To foreign visitors in Bangladesh, the ubiquitous and beautifully painted cycle rickshaws are undoubtedly one of the country’s most defining features, with many of them decorated with oil paintings by local street artists. While most of these paintings are rooted in popular culture, religion and history, others depict aspirations of the rickshaw owners or the personal experiences of the painter.
Bangladesh’s unique rickshaw art started to appear in the 1950s with depictions of popular folklore and movie heroes while in more religiously conservative parts of the country the paintings focused on mosques and floral designs. Hindu artists would paint figures of goddesses such as Durga and Kali.
During the 1971 liberation war against Pakistan, the paintings started to depict explicit scenes of war atrocities by Pakistani forces as well as patriotic images such as a Bangladeshi astronaut planting the national flag on the moon. After the local government began banning the too graphic war images in the early seventies, the subject matter evolved back towards popular culture and rural scenes including animal fables. The latter were sometimes seen as a veiled satirical commentary on social and political topics that were otherwise considered taboo.
While the local elite tend to look down on this form of street art, many art scholars recognise it as aesthetic expressions borne from a unique blend of Bengali, rural and Islamic traditions, often infused with the personal aspirations of the artists driven mainly by extreme poverty.
Although the artworks are sometimes signed, the mostly illiterate artists are not bothered by being copied while they themselves often base their themes on posters and advertising images. Still, many artworks spring entirely from the imagination of their creators with some of them greatly admired in the industry. All of this results in a free-for-all artistic market.
Rickshaw art in Bangladesh not only consists of oil paintings but covers the entire vehicle. It often includes little brass vases on the handlebars with bright plastic flowers in them, and shiny tinsels, tassels and cut-outs in primary, raw colours attached to the frame and canopy.

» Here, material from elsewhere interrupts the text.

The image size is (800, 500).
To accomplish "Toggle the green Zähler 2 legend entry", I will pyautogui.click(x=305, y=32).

No part of the rickshaw is left untouched.
It is believed that the rickshaw originated in 1867 from the Japanese jinrikisha or ‘man-powered vehicle’, and spread from there throughout Asia. While they disappeared in Japan they became popular elsewhere, with those of Bangladesh the most brightly coloured and intricately adorned. By 1962 there were reportedly 4,025 rickshaws in Dhaka. Nowadays they are estimated to number over one million, the vast majority of them unlicensed. With 60% of Dhaka’s residents using rickshaws, it’s become the capital’s most widely used means of transport.
Millions of people in Dhaka depend on rickshaws for their income. They include not only the rickshaw pullers or wallahs and their families, but also the local mechanics, painters and artists. Nearly all of the capital’s rickshaw wallahs are poor, unskilled migrants from rural parts of Bangladesh. Their average age is 37 and their average daily net income is 372 taka or less than five dollars. An average daily shift is nine hours. Almost all of them do not own their rickshaw and hire it from garage owners.

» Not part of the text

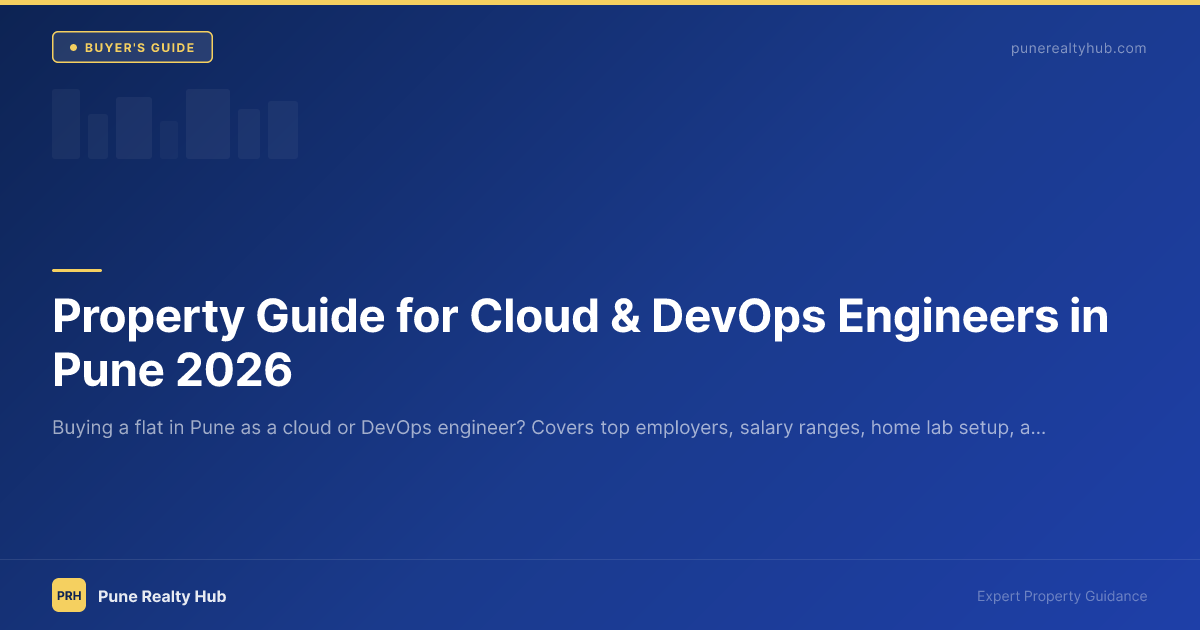The width and height of the screenshot is (1200, 630).
Task: Select the shortest bar in the chart graphic
Action: (169, 140)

While the rickshaw used to be the preferred mode of transport for elite families, nowadays it’s the middle classes who use it most. Often blamed by officials for Dhaka’s notorious traffic jams, they are nonetheless pollution-free, eco-friendly, affordable, lighter and much more manoeuverable than cars. They also rarely cause fatal accidents. One thing is certain: when you’re stuck in Dhaka’s eternal bumper-to-bumper traffic, the colourful and interesting paintings and decorations in front of you are bound to brighten up your day.
The future of rickshaw art in Bangladesh
While the period of 1975 to 1999 is generally seen as Bangladesh’s golden age for rickshaw art, some experts fear its future is bleak. With the appearance of computerised painting, the current third and fourth generations of street painters in Bangladesh find it increasingly hard to compete. In addition, the local Dhaka government is pushing hard to ban the humble three-wheeler from major streets to narrower lanes. The resulting decline of business is already having a negative effect on the standards of decoration.

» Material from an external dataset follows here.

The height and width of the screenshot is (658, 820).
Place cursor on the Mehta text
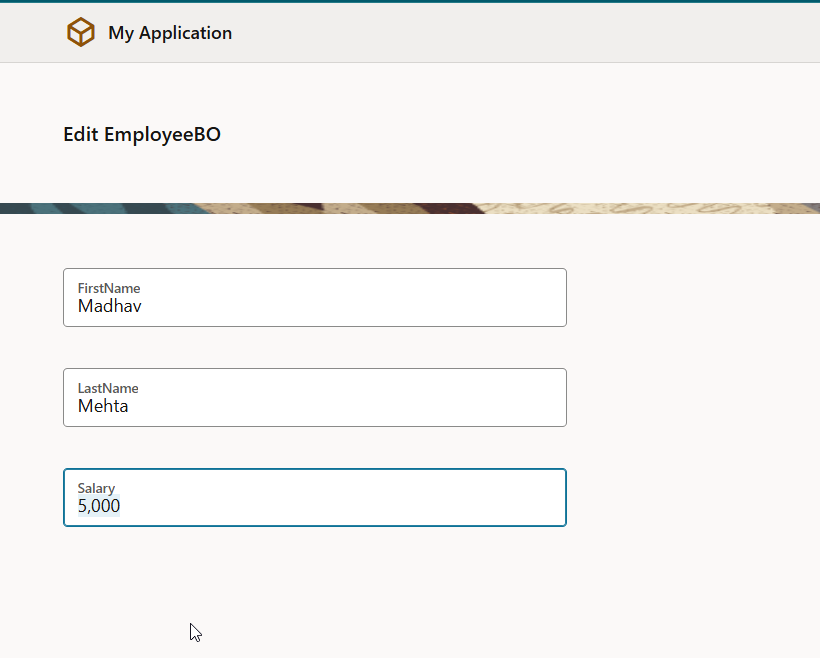[103, 406]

As Kuntala Lahiri-Dutt and David Williams state in their publication Moving Pictures. Rickshaw Art of Bangladesh, “The rickshaws and their artists make a claim to their right to the city, offering their art as a valuable and necessary part of its social and cultural life. Rickshaw art represents a powerful desire of the artists to speak to the elites and others in new terms and from different perspectives.”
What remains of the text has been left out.